Burton Point |
There has been much talk of Long Run’s performance in the Betfair Denman Chase mostly about how he will or won’t win a second Gold Cup. In three weeks’ time that particular argument will be settled. However the eye catcher of the race was Long Run’s stable mate Burton Port, who almost took the scalp of his famous friend after a race absence of fifteen months. Debate rages as to whether he would have won had he totally winged the last fence but that aside his second place put him firmly in the picture not just for steeplechasing’s Blue Riband but the Aintree Grand National 2012.
A graduate of the Irish point to point field; Burton Port looked a chaser with a future when taking the Reynoldstown Chase in 2010. He then followed up with a second to Weapons Amnesty in the RSA Chase at that year’s Cheltenham Festival, before going on to record a victory in the Grade Two Mildmay Chase at Aintree three weeks later. His seasonal debut for the 2010/11 National Hunt season saw him beaten 1¼ lengths into second by Diamond Harry in the Hennessy Gold Cup. It was after that performance that injury intervened.
It is understandable why Burton Port is now third favourite behind the big two – Long Run and Kauto Star – for the Cheltenham Festival Gold Cup 2012 and why he is also third favourite for the Grand National. He is set to carry 11-7 at Liverpool, a weight which was carried to victory by Grakle in 1931 and Sundew in 1957. Aintree legend Red Rum carried a pound more in his famous third victory in 1977.
Burton Port is only eight, which is relatively young in Grand National terms.
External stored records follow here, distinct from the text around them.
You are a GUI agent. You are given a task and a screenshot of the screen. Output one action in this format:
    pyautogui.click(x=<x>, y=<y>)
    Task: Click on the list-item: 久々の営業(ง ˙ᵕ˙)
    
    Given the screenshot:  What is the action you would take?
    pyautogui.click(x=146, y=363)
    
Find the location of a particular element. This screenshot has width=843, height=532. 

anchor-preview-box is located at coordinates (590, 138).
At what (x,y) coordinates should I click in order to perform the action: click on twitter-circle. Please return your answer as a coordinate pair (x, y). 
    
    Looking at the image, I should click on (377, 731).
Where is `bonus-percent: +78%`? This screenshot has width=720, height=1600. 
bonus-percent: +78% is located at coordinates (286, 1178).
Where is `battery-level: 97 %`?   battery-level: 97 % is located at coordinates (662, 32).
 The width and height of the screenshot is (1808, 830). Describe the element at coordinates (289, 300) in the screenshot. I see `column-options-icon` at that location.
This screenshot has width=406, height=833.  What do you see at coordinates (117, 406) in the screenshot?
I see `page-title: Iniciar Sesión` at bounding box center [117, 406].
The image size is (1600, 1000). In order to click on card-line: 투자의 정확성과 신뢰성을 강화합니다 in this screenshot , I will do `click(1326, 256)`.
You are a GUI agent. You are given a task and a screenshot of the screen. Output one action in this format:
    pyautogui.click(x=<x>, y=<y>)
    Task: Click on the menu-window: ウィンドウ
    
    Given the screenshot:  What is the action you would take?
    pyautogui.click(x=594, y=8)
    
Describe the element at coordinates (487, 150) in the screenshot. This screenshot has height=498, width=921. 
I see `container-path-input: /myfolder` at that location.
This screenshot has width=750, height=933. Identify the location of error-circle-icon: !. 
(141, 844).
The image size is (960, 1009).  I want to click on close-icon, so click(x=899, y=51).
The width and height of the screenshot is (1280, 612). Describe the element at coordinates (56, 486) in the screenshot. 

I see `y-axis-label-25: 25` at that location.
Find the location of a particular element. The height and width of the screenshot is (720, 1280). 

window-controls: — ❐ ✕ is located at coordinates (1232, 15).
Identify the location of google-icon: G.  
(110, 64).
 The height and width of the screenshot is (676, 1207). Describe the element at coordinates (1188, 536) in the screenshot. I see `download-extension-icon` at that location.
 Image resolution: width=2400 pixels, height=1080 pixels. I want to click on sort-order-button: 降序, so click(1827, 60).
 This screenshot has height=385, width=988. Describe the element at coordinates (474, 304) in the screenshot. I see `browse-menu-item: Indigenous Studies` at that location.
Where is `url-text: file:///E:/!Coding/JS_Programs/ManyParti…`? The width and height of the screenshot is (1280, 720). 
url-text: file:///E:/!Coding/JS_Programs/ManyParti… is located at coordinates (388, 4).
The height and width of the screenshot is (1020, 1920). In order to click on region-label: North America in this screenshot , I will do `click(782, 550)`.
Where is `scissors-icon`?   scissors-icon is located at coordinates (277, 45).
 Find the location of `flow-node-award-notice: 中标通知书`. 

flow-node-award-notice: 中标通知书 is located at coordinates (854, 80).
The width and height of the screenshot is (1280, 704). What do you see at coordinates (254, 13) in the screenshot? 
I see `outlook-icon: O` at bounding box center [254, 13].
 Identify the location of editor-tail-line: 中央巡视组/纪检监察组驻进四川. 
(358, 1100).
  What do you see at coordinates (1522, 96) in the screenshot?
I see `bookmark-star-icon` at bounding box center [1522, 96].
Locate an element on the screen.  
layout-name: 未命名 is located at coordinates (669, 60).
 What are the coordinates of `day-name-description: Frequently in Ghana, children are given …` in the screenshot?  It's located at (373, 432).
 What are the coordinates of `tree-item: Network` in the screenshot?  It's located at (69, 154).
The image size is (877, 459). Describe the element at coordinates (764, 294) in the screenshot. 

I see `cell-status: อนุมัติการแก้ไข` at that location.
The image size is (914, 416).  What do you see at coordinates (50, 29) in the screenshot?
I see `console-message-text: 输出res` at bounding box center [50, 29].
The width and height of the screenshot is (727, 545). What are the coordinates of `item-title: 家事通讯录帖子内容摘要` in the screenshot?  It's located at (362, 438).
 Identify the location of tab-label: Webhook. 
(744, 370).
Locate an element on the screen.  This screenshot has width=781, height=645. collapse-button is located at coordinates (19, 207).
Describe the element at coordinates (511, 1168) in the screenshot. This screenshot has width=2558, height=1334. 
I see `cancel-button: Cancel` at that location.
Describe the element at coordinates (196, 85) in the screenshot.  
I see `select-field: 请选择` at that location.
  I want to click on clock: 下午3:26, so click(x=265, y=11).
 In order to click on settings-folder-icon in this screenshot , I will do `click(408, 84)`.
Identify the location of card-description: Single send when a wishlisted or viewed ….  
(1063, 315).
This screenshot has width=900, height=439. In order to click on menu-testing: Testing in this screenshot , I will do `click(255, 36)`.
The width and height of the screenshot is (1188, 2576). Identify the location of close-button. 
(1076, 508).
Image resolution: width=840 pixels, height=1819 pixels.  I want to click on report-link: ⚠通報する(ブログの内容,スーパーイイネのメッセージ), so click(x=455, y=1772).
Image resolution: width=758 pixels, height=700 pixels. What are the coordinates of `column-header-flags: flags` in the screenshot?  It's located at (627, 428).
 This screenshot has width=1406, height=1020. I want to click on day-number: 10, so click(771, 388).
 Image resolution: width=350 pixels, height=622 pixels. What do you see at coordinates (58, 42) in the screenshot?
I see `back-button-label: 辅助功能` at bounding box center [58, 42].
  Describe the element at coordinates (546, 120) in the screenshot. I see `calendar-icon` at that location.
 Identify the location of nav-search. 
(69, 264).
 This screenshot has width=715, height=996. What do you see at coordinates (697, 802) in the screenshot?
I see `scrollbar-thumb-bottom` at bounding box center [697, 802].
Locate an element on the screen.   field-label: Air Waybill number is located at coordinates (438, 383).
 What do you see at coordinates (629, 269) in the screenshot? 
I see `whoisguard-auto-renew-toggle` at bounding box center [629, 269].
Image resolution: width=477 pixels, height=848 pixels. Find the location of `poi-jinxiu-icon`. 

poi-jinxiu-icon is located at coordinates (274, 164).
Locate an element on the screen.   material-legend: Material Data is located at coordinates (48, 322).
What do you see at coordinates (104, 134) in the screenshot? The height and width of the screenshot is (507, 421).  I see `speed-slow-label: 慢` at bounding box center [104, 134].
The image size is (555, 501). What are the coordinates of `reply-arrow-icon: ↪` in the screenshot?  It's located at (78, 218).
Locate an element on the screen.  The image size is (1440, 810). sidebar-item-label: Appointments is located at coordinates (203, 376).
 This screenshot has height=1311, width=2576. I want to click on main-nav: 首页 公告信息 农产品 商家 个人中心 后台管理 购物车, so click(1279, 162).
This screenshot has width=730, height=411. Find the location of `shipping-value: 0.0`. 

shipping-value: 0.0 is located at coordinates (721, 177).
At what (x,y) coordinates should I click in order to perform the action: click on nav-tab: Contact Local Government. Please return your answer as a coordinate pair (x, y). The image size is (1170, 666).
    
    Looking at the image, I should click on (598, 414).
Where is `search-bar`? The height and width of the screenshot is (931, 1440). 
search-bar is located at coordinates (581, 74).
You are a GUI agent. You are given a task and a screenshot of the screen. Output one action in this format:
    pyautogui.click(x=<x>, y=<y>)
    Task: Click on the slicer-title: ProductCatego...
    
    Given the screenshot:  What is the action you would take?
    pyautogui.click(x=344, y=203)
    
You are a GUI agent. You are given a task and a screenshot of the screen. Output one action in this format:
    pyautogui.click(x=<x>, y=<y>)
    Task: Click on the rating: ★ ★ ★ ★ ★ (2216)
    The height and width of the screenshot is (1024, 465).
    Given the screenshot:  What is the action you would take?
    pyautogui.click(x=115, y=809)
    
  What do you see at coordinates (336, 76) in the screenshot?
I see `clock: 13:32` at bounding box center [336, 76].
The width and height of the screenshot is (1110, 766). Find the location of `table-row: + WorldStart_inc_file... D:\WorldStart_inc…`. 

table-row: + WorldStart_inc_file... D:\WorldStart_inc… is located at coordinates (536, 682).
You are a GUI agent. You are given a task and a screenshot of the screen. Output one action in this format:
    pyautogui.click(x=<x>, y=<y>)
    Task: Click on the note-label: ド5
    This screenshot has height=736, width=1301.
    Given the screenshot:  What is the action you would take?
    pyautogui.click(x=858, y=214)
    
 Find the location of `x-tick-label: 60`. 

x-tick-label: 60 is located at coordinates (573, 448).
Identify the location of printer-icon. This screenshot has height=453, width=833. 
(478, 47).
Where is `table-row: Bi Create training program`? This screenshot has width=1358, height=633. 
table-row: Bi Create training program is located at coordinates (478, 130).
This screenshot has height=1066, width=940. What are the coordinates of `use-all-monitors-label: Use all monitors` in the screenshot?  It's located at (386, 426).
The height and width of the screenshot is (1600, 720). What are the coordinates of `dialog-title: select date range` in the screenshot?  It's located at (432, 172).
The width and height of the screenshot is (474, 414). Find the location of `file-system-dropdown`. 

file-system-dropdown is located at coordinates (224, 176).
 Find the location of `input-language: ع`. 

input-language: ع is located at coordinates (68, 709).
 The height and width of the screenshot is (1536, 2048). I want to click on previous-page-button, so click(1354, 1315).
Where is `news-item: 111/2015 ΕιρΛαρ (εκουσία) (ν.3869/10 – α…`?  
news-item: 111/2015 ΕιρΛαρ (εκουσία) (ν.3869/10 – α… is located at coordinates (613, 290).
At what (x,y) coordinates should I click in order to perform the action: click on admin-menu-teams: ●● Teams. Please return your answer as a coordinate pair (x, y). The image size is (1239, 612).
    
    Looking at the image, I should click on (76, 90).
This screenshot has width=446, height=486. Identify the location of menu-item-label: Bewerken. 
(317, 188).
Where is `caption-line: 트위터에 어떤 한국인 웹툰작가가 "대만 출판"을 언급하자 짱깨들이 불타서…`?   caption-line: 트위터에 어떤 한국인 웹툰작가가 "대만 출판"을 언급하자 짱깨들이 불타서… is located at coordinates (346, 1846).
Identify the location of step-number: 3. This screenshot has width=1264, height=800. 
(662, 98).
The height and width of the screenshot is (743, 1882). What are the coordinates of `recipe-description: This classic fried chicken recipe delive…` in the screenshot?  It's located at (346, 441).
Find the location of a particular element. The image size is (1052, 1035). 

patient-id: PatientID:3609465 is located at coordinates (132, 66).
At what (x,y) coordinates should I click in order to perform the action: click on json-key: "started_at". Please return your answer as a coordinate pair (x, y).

In the last twenty years only two eight year olds have won the world’s greatest steeplechase; Party Politics in 1992 and Bindaree in 2002.
Ten years on again will there be another eight year old in the shape of Nicky Henderson’s Burton Port that sends Merseyside into a frenzy?
Whatever the future holds for Burton Port, it is fantastic to see him back and he remains a real force to be reckoned with.